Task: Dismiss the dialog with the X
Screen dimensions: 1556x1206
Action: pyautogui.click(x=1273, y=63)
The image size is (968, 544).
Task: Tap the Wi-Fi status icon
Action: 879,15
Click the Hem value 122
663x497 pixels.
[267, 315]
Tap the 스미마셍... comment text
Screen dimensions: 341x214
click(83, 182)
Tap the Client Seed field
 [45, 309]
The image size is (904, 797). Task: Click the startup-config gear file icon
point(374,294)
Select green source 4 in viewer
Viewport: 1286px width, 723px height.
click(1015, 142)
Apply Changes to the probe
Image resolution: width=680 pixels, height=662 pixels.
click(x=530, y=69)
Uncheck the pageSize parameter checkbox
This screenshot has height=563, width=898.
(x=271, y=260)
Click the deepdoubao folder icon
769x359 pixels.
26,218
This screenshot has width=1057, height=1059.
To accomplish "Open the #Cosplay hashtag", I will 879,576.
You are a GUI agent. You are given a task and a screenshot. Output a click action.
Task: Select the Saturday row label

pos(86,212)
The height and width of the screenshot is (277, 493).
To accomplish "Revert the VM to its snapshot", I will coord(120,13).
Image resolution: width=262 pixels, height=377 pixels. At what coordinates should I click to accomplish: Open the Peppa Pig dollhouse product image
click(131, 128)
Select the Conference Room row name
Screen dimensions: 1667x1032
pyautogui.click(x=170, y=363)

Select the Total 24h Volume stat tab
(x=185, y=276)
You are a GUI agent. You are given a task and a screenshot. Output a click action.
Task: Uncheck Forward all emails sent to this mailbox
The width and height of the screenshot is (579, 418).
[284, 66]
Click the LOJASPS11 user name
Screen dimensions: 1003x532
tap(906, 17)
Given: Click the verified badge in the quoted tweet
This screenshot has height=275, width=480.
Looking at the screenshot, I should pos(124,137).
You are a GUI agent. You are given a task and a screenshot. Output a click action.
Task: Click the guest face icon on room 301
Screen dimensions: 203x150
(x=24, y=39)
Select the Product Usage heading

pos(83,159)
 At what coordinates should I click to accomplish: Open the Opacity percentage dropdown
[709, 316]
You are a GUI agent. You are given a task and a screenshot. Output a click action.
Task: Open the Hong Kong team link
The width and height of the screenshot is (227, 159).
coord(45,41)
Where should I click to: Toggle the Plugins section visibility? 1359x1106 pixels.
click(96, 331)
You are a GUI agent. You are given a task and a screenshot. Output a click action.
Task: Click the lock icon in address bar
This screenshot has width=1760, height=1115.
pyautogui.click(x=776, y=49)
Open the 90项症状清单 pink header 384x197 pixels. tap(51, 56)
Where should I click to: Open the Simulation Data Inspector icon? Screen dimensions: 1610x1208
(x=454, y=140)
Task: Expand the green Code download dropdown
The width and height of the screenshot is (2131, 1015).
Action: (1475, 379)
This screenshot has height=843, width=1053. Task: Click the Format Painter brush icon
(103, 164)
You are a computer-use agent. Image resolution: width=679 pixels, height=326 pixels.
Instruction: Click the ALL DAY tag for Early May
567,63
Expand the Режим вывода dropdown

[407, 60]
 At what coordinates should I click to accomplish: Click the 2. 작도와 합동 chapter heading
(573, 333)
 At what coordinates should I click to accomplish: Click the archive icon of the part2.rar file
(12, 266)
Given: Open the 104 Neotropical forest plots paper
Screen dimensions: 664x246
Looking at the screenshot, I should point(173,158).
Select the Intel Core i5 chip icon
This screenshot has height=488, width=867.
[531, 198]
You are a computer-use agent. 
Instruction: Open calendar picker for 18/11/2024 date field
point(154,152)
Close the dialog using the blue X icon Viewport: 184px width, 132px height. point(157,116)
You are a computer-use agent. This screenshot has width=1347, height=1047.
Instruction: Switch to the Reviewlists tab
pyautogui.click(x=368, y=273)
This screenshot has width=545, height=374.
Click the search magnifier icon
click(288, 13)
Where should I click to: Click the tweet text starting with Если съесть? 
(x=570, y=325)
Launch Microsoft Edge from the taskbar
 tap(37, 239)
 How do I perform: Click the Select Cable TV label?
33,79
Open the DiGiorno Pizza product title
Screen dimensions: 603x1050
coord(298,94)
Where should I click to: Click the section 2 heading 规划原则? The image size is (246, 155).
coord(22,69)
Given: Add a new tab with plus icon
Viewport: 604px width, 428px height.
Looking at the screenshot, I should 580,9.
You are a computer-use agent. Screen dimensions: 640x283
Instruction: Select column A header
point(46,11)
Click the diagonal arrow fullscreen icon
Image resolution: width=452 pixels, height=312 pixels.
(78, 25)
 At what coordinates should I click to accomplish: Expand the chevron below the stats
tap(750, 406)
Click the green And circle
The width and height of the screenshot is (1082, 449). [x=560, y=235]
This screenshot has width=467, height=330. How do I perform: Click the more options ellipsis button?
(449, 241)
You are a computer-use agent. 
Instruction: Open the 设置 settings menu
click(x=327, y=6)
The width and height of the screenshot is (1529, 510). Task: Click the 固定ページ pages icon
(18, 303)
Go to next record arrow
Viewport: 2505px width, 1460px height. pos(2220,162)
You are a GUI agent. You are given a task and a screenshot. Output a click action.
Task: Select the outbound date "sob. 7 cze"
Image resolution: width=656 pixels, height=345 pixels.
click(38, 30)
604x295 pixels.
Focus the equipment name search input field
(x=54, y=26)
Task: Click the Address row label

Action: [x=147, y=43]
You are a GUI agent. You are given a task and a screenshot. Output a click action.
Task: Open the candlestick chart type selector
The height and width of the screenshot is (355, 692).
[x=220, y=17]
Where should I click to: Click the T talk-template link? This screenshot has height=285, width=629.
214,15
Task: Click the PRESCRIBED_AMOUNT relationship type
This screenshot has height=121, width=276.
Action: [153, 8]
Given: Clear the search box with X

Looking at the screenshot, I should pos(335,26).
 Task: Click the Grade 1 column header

*****

* Exercise prompt
Write out all the lines above again, switching every "GUI agent" to "desktop assistant" and leaving everything else unchanged.

* Written answer
Task: Dismiss the dialog with the X
Screen dimensions: 1556x1206
Action: pyautogui.click(x=1273, y=63)
The image size is (968, 544).
Task: Tap the Wi-Fi status icon
Action: 879,15
Click the Hem value 122
663x497 pixels.
[267, 315]
Tap the 스미마셍... comment text
Screen dimensions: 341x214
click(83, 182)
Tap the Client Seed field
 [45, 309]
The image size is (904, 797). Task: Click the startup-config gear file icon
point(374,294)
Select green source 4 in viewer
Viewport: 1286px width, 723px height.
click(1015, 142)
Apply Changes to the probe
Image resolution: width=680 pixels, height=662 pixels.
click(x=530, y=69)
Uncheck the pageSize parameter checkbox
This screenshot has height=563, width=898.
(x=271, y=260)
Click the deepdoubao folder icon
769x359 pixels.
26,218
This screenshot has width=1057, height=1059.
To accomplish "Open the #Cosplay hashtag", I will 879,576.
You are a desktop assistant. You are given a task and a screenshot. Output a click action.
Task: Select the Saturday row label

pos(86,212)
The height and width of the screenshot is (277, 493).
To accomplish "Revert the VM to its snapshot", I will coord(120,13).
Image resolution: width=262 pixels, height=377 pixels. At what coordinates should I click to accomplish: Open the Peppa Pig dollhouse product image
click(131, 128)
Select the Conference Room row name
Screen dimensions: 1667x1032
pyautogui.click(x=170, y=363)

Select the Total 24h Volume stat tab
(x=185, y=276)
You are a desktop assistant. You are given a task and a screenshot. Output a click action.
Task: Uncheck Forward all emails sent to this mailbox
The width and height of the screenshot is (579, 418).
[284, 66]
Click the LOJASPS11 user name
Screen dimensions: 1003x532
tap(906, 17)
Given: Click the verified badge in the quoted tweet
This screenshot has height=275, width=480.
Looking at the screenshot, I should pos(124,137).
You are a desktop assistant. You are given a task and a screenshot. Output a click action.
Task: Click the guest face icon on room 301
Screen dimensions: 203x150
(x=24, y=39)
Select the Product Usage heading

pos(83,159)
 At what coordinates should I click to accomplish: Open the Opacity percentage dropdown
[709, 316]
You are a desktop assistant. You are given a task and a screenshot. Output a click action.
Task: Open the Hong Kong team link
The width and height of the screenshot is (227, 159).
coord(45,41)
Where should I click to: Toggle the Plugins section visibility? 1359x1106 pixels.
click(96, 331)
You are a desktop assistant. You are given a task and a screenshot. Output a click action.
Task: Click the lock icon in address bar
This screenshot has width=1760, height=1115.
pyautogui.click(x=776, y=49)
Open the 90项症状清单 pink header 384x197 pixels. tap(51, 56)
Where should I click to: Open the Simulation Data Inspector icon? Screen dimensions: 1610x1208
(x=454, y=140)
Task: Expand the green Code download dropdown
The width and height of the screenshot is (2131, 1015).
Action: (1475, 379)
This screenshot has height=843, width=1053. Task: Click the Format Painter brush icon
(103, 164)
You are a computer-use agent. Image resolution: width=679 pixels, height=326 pixels.
Instruction: Click the ALL DAY tag for Early May
567,63
Expand the Режим вывода dropdown

[407, 60]
 At what coordinates should I click to accomplish: Click the 2. 작도와 합동 chapter heading
(573, 333)
 At what coordinates should I click to accomplish: Click the archive icon of the part2.rar file
(12, 266)
Given: Open the 104 Neotropical forest plots paper
Screen dimensions: 664x246
Looking at the screenshot, I should point(173,158).
Select the Intel Core i5 chip icon
This screenshot has height=488, width=867.
[531, 198]
You are a computer-use agent. 
Instruction: Open calendar picker for 18/11/2024 date field
point(154,152)
Close the dialog using the blue X icon Viewport: 184px width, 132px height. point(157,116)
You are a computer-use agent. This screenshot has width=1347, height=1047.
Instruction: Switch to the Reviewlists tab
pyautogui.click(x=368, y=273)
This screenshot has width=545, height=374.
Click the search magnifier icon
click(288, 13)
Where should I click to: Click the tweet text starting with Если съесть? 
(x=570, y=325)
Launch Microsoft Edge from the taskbar
 tap(37, 239)
 How do I perform: Click the Select Cable TV label?
33,79
Open the DiGiorno Pizza product title
Screen dimensions: 603x1050
coord(298,94)
Where should I click to: Click the section 2 heading 规划原则? The image size is (246, 155).
coord(22,69)
Given: Add a new tab with plus icon
Viewport: 604px width, 428px height.
Looking at the screenshot, I should 580,9.
You are a computer-use agent. Screen dimensions: 640x283
Instruction: Select column A header
point(46,11)
Click the diagonal arrow fullscreen icon
Image resolution: width=452 pixels, height=312 pixels.
(78, 25)
 At what coordinates should I click to accomplish: Expand the chevron below the stats
tap(750, 406)
Click the green And circle
The width and height of the screenshot is (1082, 449). [x=560, y=235]
This screenshot has width=467, height=330. How do I perform: Click the more options ellipsis button?
(449, 241)
You are a computer-use agent. 
Instruction: Open the 设置 settings menu
click(x=327, y=6)
The width and height of the screenshot is (1529, 510). Task: Click the 固定ページ pages icon
(18, 303)
Go to next record arrow
Viewport: 2505px width, 1460px height. pos(2220,162)
You are a desktop assistant. You are given a task and a screenshot. Output a click action.
Task: Select the outbound date "sob. 7 cze"
Image resolution: width=656 pixels, height=345 pixels.
click(38, 30)
604x295 pixels.
Focus the equipment name search input field
(x=54, y=26)
Task: Click the Address row label

Action: [x=147, y=43]
You are a desktop assistant. You are given a task and a screenshot. Output a click action.
Task: Open the candlestick chart type selector
The height and width of the screenshot is (355, 692).
[x=220, y=17]
Where should I click to: Click the T talk-template link? This screenshot has height=285, width=629.
214,15
Task: Click the PRESCRIBED_AMOUNT relationship type
This screenshot has height=121, width=276.
Action: [153, 8]
Given: Clear the search box with X

Looking at the screenshot, I should pos(335,26).
 Task: Click the Grade 1 column header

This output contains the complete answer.